Reportagem Vodafone Mexefest 2013
Francisco Silva
DIA 1 - 29 de Novembro
Novo ano, nova edição do Vodafone Mexefest. Já começa a ser habitual. Nesta terceira edição, temos um cartaz mais variado, com artistas não tão conhecidos por parte de público, mas que ainda assim pretendia conquistar e surpreender.
Desde Alex D’Alva Teixeira no Palácio da Independência (uma das novidades) até JUBA no Cinema S. Jorge, optamos por visitar a mui nobre sala da Sociedade de Geografia de Lisboa para ouvir Haruko, pseudónimo da cantora alemã Susanne Stanglow.
Com uma fragilidade abismal, entra de forma tímida em palco. O público, que infelizmente era pouco, não soube como reagir e coube então a Haruko quebrar o gelo. A sua música é, evidentemente, triste, mas como afirmou a própria, às vezes é preciso fazer-se música triste mas ficar feliz. Com Feathers & Drifwood, o mais recente trabalho na base do alinhamento, a voz doce de Haruko remete-nos para o universo de Scout Niblett e Cat Power, onde palavras simples nos enviam para o buraco negro da melancolia. Ganhou pela simplicidade, pela modéstia e pela simpatia, tudo o que se poderia querer logo no arranque do festival.
Antes de nos dirigirmos ao Cinema São Jorge para o concerto da Márcia, reparámos que, pelo menos numa primeira impressão, existia menos gente a povoar a Avenida da Liberdade. Mas não foi por isso que a música deixou de mexer na cidade. E nem o chocolate quente faltou.
Já dentro do Cinema São Jorge, uma sala praticamente cheia esperava ansiosamente pelo início do concerto de Márcia, que este ano lançara o seu novo álbum de estúdio, o belíssimo Casulo. Apoiando-se na melancolia, coesão e beleza das suas canções, a cantora e sua banda mostraram uma sensibilidade muito etérea, conseguindo embalar o público ora num registo mais rock – sim, ouvimos umas grandes malhas -, ora noutro mais acústico.

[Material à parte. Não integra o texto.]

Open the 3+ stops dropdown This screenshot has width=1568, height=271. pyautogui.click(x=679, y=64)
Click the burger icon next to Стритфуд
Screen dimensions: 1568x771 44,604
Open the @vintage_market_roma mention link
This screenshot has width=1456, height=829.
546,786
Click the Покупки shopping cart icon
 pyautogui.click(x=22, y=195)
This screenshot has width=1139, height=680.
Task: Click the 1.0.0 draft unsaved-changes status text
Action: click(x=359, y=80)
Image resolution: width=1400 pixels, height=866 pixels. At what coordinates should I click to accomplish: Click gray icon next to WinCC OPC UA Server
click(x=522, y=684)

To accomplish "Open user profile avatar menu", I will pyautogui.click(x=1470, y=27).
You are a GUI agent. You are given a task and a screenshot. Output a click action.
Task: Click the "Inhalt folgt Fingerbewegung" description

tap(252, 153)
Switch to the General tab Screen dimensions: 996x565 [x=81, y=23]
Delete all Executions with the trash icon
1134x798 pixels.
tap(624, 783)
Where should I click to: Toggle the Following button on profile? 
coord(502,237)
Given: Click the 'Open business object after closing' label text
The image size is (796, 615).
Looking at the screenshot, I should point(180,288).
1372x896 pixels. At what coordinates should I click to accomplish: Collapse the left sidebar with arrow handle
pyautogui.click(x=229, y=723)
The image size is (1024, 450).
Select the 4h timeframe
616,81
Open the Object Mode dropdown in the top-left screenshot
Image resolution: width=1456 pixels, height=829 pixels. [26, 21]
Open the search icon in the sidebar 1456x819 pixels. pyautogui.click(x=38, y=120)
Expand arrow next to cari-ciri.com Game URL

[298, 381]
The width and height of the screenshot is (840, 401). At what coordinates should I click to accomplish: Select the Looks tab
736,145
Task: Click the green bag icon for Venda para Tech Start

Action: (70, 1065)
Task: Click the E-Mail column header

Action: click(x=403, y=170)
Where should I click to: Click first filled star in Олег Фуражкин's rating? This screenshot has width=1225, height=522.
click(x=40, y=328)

O concerto teve início com “Cabra Cega”, do seu primeiro disco Dá e, apesar de curto, a subtileza ficou bem patente em temas como “Delicado” ou “Deixa-me Ir”.
No entanto, foram mesmo os duetos com os seus convidados especiais Samuel Úria e António Zambujo que recolheram mais aplausos dos presentes. Se com Úria vimos uma dança desenfreada em “Menina” e um engano por parte do próprio em “Eu Seguro”, com Zambujo escutámos a apetecível “Vem” e, logo depois, “A Pele Que Há Em Mim”, com Zambujo a fazer de JP Simões.
Terminava com “Decanto” um concerto recheado de charme e com uma plateia entusiasmada.
Bastou uma canção para catapultar Sequin para as rádios. “Beijing” é uma canção pop a que ninguém consegue ficar indiferente e a isso junta-se a simpatia de Ana Miró, a mentora do projecto, para ter um resultado extremamente satisfatório e apetecível de acompanhar. Infelizmente o Cabaret Maxime não fez parte das salas disponíveis, mas não faz mal, porque Sequin conseguiu encher o Delta Q Avenida sem qualquer problema. Com um álbum a ser feito, Ana Miró deu aos presentes um cheiro do que está para vir. “Origami Boy” ou “Flamingo” já são algumas das canções deste primeiro trabalho. No entanto, para além dos problemas técnicos, houve ainda tempo para se prestar homenagem a Olivia Newton-John com uma fabulosa versão de “Physical”, com direito a dança. Conseguir transformar um concerto numa reunião entre amigos não é fácil, mas Sequin fá-lo e fá-lo bem.
Seguiam-se as Savages e, para já, podemos dizer que foi um dos concertos do festival. São realmente selvagens estas londrinas – pode parecer demasiado fácil a palavra, mas adequa-se perfeitamente.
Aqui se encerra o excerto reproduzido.